Since the right of recovery against Petrich arose from breach of his agency, duties independent of the construction contract, an award of attorney fees based upon the construction contract was improper.
This matter therefore is remanded with directions to the trial court to strike the award of attorney fees against Petrich and to assess attorney fees against Big Bear in a sum the trial court determines to be the reasonable apportioned share for prosecuting this action including appeal against Big Bear only. (Cf., Wagner v. Benson, 101 Cal.App.3d 27, 36-37, 161 Cal.Rptr. 516.)
In all other respects, the judgment is affirmed. Chapple is awarded costs on appeal.
1. Code of Civil Procedure section 632 in pertinent part provides: “In superior, municipal, and justice courts, upon the trial of a question of fact by the court, written findings of fact and conclusions of law shall not be required, except as herein provided. (P) In superior courts, upon such trial, the court shall announce its intended decision. Within the time after such announcement permitted by rules of the Judicial Council, any party appearing at the trial may request findings. Unless findings are requested, the court shall not be required to make written findings and conclusions. (P) Where findings are required, they shall fairly disclose the court's determination of all issues of fact in the case.”
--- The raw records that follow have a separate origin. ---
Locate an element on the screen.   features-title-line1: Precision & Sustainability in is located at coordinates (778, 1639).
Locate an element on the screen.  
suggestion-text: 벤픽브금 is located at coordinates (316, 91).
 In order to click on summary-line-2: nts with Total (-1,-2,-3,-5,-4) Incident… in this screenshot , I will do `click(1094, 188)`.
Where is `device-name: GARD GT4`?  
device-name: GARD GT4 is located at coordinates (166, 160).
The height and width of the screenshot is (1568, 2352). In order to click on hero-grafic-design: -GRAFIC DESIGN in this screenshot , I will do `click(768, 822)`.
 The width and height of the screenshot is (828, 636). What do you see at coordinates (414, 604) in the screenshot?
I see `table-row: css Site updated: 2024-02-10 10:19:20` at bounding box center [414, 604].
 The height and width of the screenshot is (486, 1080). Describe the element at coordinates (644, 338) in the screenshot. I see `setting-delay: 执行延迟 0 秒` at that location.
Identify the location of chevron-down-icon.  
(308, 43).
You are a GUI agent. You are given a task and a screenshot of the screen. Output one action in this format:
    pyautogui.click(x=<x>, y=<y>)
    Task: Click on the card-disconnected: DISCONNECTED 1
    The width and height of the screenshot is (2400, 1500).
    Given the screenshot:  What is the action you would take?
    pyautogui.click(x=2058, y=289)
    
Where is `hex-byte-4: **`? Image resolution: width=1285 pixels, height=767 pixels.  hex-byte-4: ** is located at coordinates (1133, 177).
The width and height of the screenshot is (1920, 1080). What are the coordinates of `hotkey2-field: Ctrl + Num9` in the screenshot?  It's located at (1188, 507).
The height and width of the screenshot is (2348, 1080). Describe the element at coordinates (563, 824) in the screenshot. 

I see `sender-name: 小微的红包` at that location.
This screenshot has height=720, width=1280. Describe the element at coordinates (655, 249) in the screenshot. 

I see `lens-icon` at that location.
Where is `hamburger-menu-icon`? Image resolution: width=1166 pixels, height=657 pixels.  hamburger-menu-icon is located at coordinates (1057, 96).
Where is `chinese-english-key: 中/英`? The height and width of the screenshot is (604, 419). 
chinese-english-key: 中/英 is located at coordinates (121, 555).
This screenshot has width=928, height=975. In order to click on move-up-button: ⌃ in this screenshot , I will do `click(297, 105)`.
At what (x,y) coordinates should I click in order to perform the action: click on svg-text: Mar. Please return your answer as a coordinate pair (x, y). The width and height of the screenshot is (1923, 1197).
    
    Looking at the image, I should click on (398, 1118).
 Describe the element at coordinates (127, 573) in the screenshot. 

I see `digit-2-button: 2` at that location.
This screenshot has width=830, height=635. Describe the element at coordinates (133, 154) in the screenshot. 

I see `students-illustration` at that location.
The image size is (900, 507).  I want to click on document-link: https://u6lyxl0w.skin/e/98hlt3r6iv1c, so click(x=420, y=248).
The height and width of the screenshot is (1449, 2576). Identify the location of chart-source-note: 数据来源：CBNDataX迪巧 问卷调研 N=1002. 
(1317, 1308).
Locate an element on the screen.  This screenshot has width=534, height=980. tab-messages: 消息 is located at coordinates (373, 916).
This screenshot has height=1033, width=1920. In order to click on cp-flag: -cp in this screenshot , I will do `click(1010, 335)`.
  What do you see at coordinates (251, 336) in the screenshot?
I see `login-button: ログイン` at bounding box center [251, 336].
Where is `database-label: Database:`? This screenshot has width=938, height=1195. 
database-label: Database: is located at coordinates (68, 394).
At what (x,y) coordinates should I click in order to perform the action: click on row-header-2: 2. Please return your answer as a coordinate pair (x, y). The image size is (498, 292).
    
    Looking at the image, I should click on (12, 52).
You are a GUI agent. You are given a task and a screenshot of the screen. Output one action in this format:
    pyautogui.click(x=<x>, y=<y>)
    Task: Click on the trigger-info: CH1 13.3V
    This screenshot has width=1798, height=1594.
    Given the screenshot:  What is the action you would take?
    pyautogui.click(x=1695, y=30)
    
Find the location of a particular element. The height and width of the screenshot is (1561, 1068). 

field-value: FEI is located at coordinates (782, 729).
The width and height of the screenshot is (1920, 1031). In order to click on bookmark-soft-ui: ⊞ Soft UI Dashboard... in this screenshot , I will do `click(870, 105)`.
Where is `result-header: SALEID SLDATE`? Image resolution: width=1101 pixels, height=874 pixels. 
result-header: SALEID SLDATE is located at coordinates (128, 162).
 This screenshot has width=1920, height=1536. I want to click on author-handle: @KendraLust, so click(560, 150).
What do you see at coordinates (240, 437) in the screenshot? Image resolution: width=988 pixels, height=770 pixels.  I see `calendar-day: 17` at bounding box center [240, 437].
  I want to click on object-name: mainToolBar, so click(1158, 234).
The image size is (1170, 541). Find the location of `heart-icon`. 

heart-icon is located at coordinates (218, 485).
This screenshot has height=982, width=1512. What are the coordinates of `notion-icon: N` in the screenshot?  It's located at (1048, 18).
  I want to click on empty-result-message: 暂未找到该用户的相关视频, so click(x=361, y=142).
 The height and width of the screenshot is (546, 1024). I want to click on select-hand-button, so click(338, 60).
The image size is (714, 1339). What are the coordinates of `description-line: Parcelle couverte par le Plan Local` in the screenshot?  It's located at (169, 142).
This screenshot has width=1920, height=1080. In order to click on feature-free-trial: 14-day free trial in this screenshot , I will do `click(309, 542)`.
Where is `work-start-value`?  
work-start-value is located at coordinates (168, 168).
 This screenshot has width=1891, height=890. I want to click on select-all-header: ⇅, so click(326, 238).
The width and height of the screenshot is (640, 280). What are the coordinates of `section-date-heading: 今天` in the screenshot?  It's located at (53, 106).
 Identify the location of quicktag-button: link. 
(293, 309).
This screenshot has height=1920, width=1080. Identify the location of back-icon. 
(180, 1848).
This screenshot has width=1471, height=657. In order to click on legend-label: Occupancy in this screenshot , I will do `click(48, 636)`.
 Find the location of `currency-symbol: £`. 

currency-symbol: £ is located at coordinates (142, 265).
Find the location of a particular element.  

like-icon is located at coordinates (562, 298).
2. Big Bear-Petrich's proposed finding number 12 makes this concession: “ROBERT PETRICH did not tell the plaintiff that the change in the air conditioning capacity created a marginal system because he reasonably believed that the cost of upgrading of the air conditioning system would be borne by Daniel Rodriques and because he believed the plaintiff had delegated decision-making on the subject to Daniel Rodriques.”
STANIFORTH, Associate Justice.
GERALD BROWN, P. J., and WIENER, J., concur.